Building Interdependence – Broken Squares with a Twist 

I want students to recognize their interdependence.     To accomplish this,  I give them a somewhat challenging task to accomplish as a group and then I give each group member a limitation that makes the task even more challenging.   The limitations ensure that the task can only be accomplished if they work together.

The Task

A group of four students are given a set of five envelopes.  Each student gets one envelope and the fifth envelop belongs to the “table”.   Working together, the group must build five equal-sized squares using the pieces found in the envelopes.  No group member may ask another group member for a piece.   (Members may give a piece to another member).


The task is taken from A Handbook of Structured Experiences for Human Relations Training.    You can download the files for the square pieces here 

The Broken Circles task in Designing Groupwork is very similar and is based on this Broken Squares task.

The Limitations (The Twist)

I want students to experience the need for interdependence and to recognize that each person has strengths and weaknesses.   Each member of the group is given a role that he or she must play as they complete the task.
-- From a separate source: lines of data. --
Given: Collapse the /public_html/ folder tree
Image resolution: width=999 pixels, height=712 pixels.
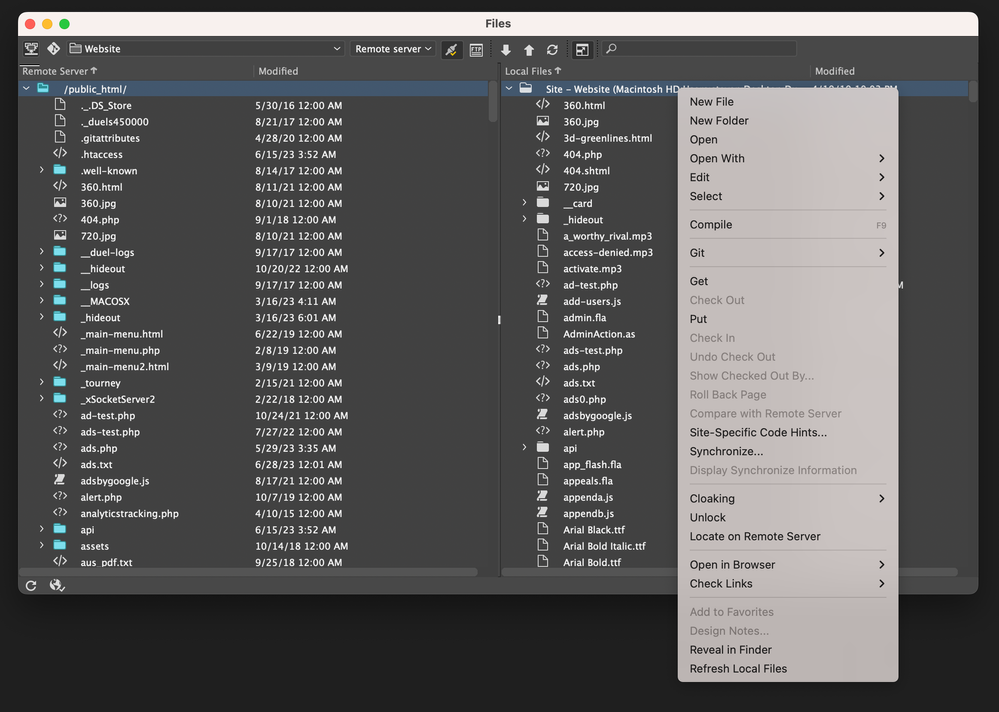Looking at the screenshot, I should tap(25, 88).
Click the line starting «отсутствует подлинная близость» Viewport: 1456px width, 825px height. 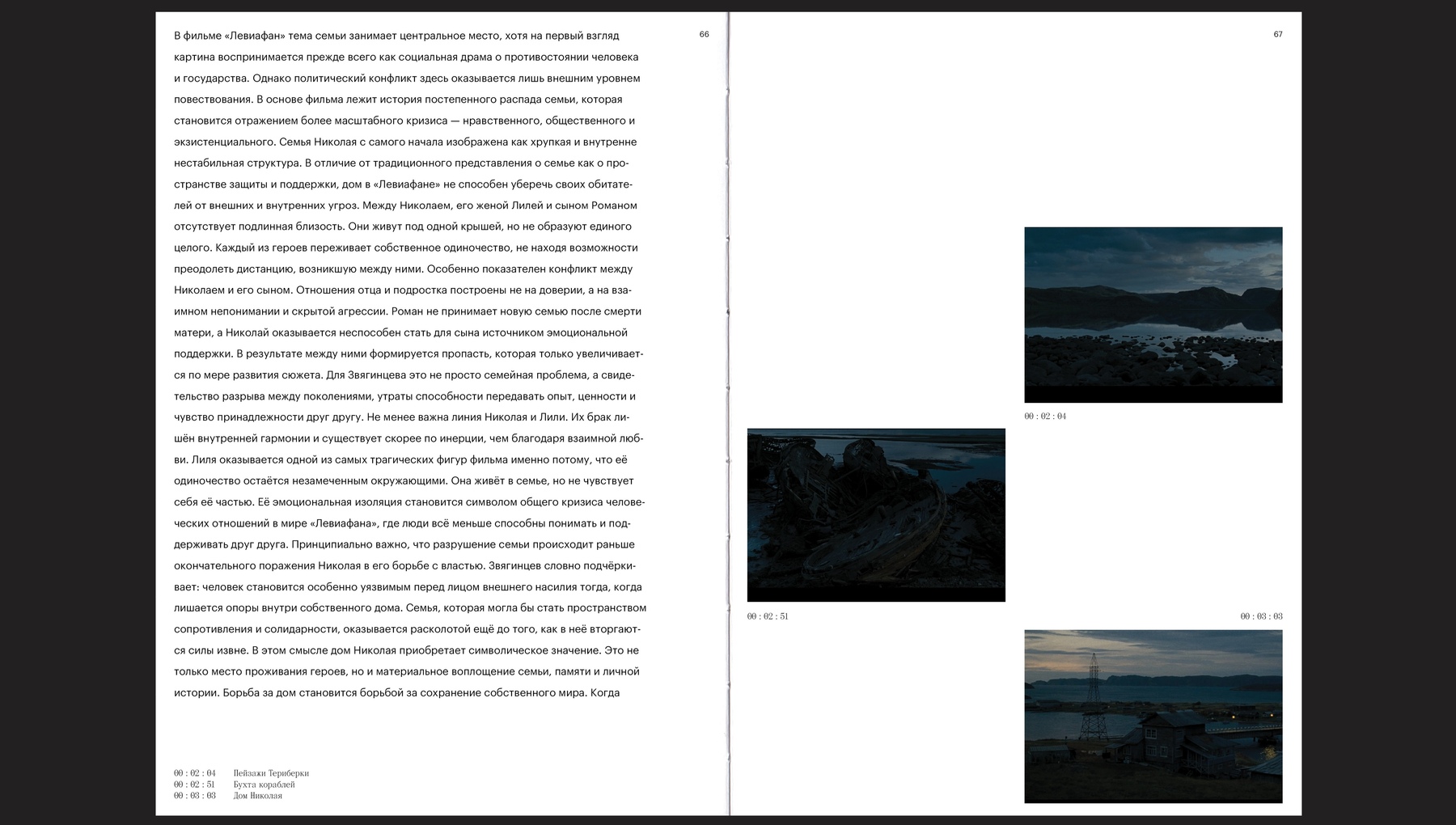tap(403, 226)
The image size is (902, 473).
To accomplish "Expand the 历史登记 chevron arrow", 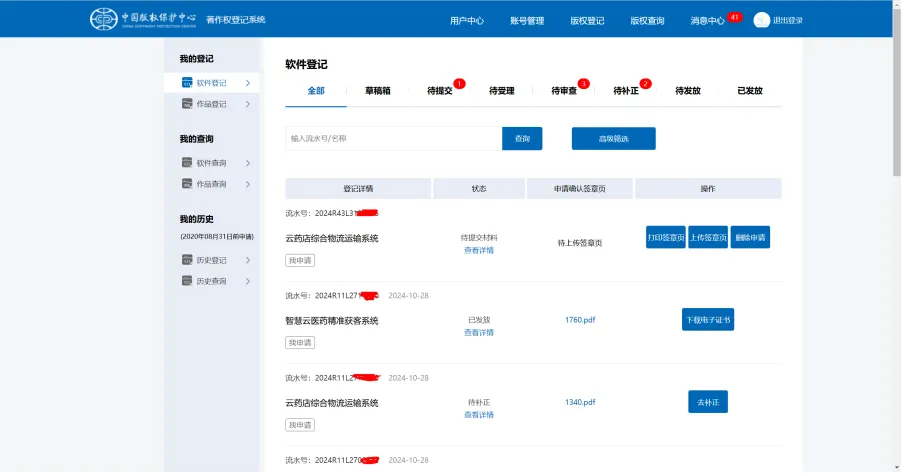I will (x=248, y=260).
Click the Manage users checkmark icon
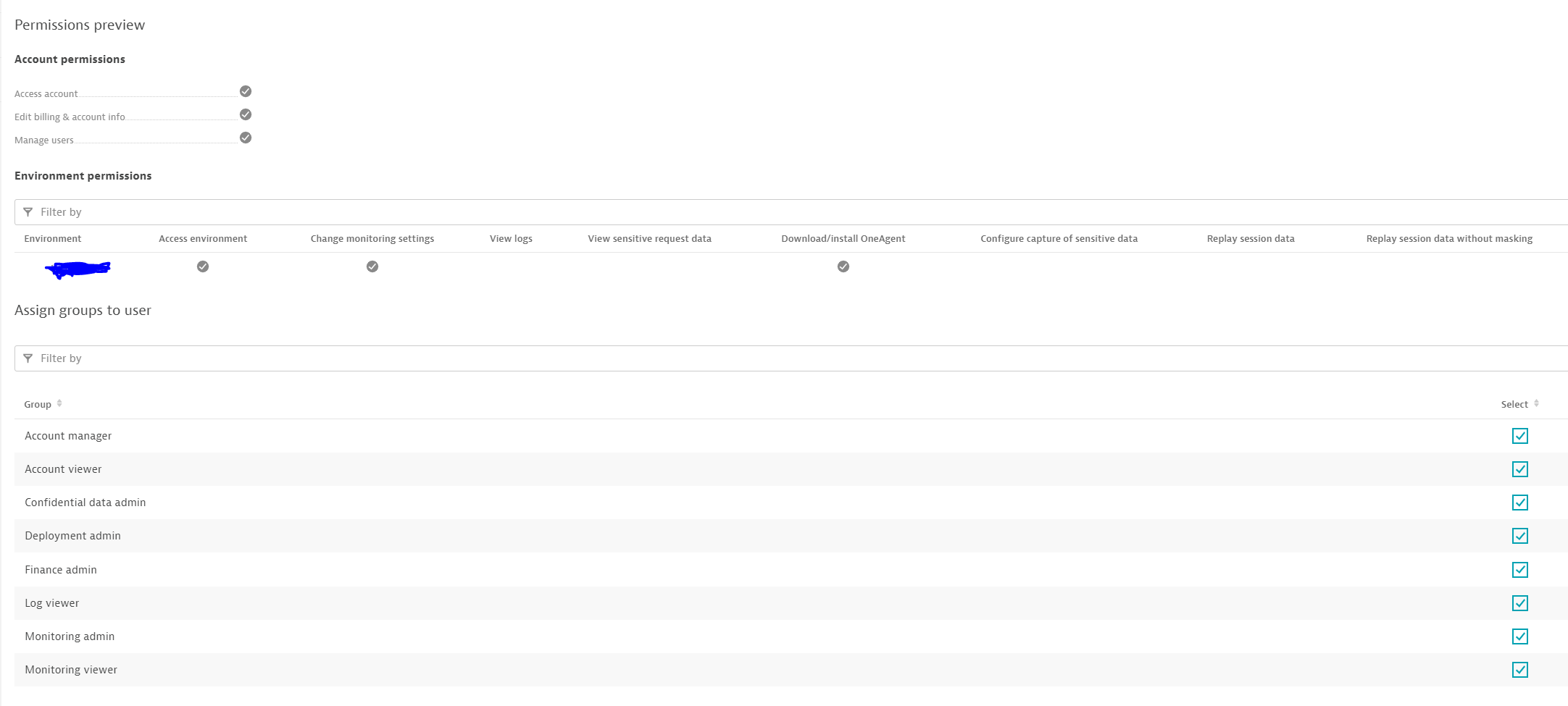This screenshot has width=1568, height=706. tap(246, 138)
The group member with the “See No Evil” card, must complete the task while blindfolded.   The group member with the “Speak No Evil” card must complete the task without speaking.  The group member with the “Look Ma, No Hands” card must complete the task without using his or her hands.   The group member with the “Mean Girls” card does not appear to have a limitation.   However, he or she must take on a “mean girls” persona, using only put downs in his or her communication.

The Ground Rules

Groups may begin working on the task when I say “go”.   Oh, one more thing.   The task is a race.   The group to complete the task first is the winner.

The Debrief

After a team has won, everyone looks to see how they did it.   Then we talk about what happened.   I usually begin by talking to the winning team about their process.   What did they do that helped?   Then I ask other groups what they found helpful.   It becomes really clear that they had to work together, to fill in the gaps for each other, in order to succeed.  From there, we talk about what didn’t work.   At this point, the impact of the negative talk always comes out.  We wrap up the activity by talking about the implications for our work as a community.    We document this in a circle map on “Good group work”.

Building Relationships

  1. Circle Maps – Getting To Know You and Learning a ToolAt my school, we teach students to use Thinking Maps across all content areas.   Each week, one of the content areas is assigned a different Thinking Map to introduce.   Math is assigned to teach the Circle Map (which defines something in context) during the first two weeks of school.   I teach this tool as a “getting to know you” activity.  A Circle Map consists of two concentric circles inside a rectangular frame.   The center circle is the topic being defined and the outer circle contains the things that define the concept.   The rectangular frame is a frame of reference.   For this activity, students will put their name/photo in the center circle and then define themselves in the outer circle.  The circle map will tell me a little bit about each student and will be a way for students to get know each other a little bit.  It will serve as the cover for the student’s portfolio.
  2. Math Survey – Each student completes a survey telling me how he or she feels about math and what makes a good math class.   Because affect is such a big piece of math success, I want to know how my students feel about it.
  3. One Thing –  I take a few  minutes to have everyone tell one thing about themselves.   I try to start with something a little silly like “my secret super power is that I can wiggle my ears and convince small children that I am an elf”.    The next day might be something like “‘Oh Lonely Peas’ is my theme song.   It is all about peas left on a little kids plate because she hates them.   That is exactly how I feel about slimy squishy peas.”    Asking an 11 year old for a super power or a theme song seems to open up windows that a language arts teacher might see in a student’s writing but that are a little less obvious in math.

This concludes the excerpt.